DNA lesions generated by heavy ion bombardment (high LET radiation) are more “complex” than those induced by traditional radiation therapy (low LET radiation). The former carries additional DNA damage such as apurinic/apyrimidinic (AP) site and thymine glycol (Tg) in close proximity to the double-strand breaks (DSB) sites, which is far more difficult to repair than ordinary DNA damage. As a result, the advanced therapy is more cytotoxic per unit dose than low LET radiation.
This makes next-generation radiation therapy a potent weapon against cancer cells. However, it has not been fully investigated how these high LET-induced lesions are processed in mammalian cells, as DNA damage from heavy ion bombardment is a process that seldom occurs on Earth (though astronauts are subject to this in space). Figuring out the complex DSB repair mechanism is an attractive research interest since blocking the cancer cells’ repair mechanism can allow the new radiation therapy to become even more effective.
The researchers visited the QST hospital in Japan to use the synchrotron named HIMAC (Heavy Ion Medical Accelerator in Chiba), which has the ability to produce high LET radiation.
The research team discovered that DNA polymerase θ (POLQ) is an important factor when repairing complex DSBs such as those caused by heavy-ion bombardment. POLQ is a unique DNA polymerase that is able to perform microhomology-mediated end-joining as well as translesion synthesis (TLS) across an abasic (AP) site and thymine glycol (Tg).

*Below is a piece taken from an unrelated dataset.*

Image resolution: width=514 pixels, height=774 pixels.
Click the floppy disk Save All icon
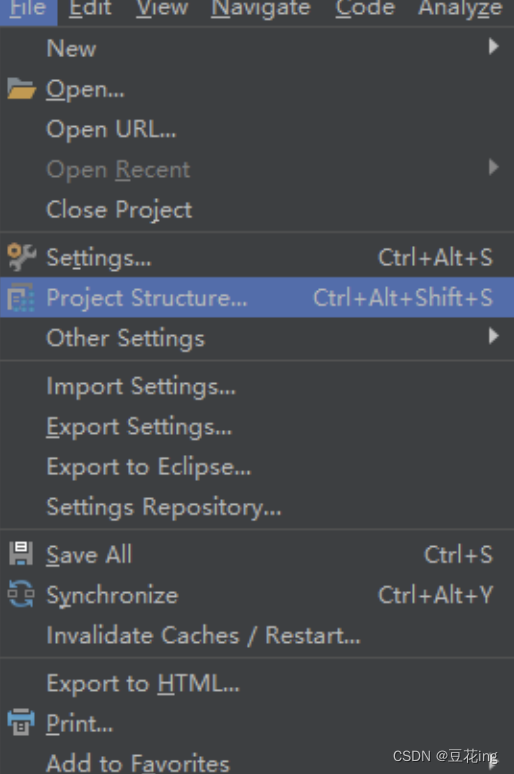[21, 554]
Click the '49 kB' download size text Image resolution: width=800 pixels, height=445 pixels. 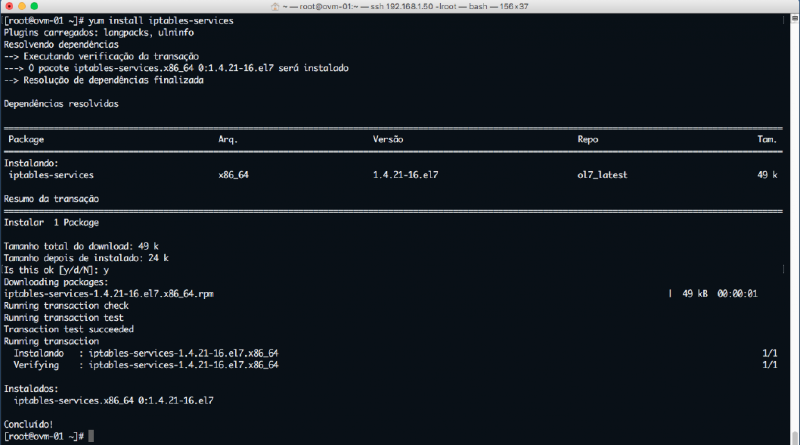695,294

This TLS activity was found to be the biologically significant factor that allows for complex DSB repair.
Ms SUNG Yubin, one of the joint first authors, explains, “We provided evidence that the TLS activity of POLQ plays a critical role in repairing hiLET-DSBs. We found that POLQ efficiently anneals and extends substrates mimicking complex DSBs” .
The researchers also discovered that preventing the expression of POLQ in cancer cells greatly increased their vulnerability to the new radiation treatment.
“We demonstrated that genetic disruption of POLQ results in an increase of chromatid breaks and enhanced cellular sensitivity following treatment with high LET radiation,” explains Mr. YI Geunil, another joint first author .
The research team used biochemical techniques and Fluorescence Resonance Energy Transfer (FRET) to find out that POLQ protein can effectively repair synthetic DNA molecules that mimic complex DSB. This means that POLQ can be a possible new drug target to increase the cancer cells’ vulnerability against complex radiation damage.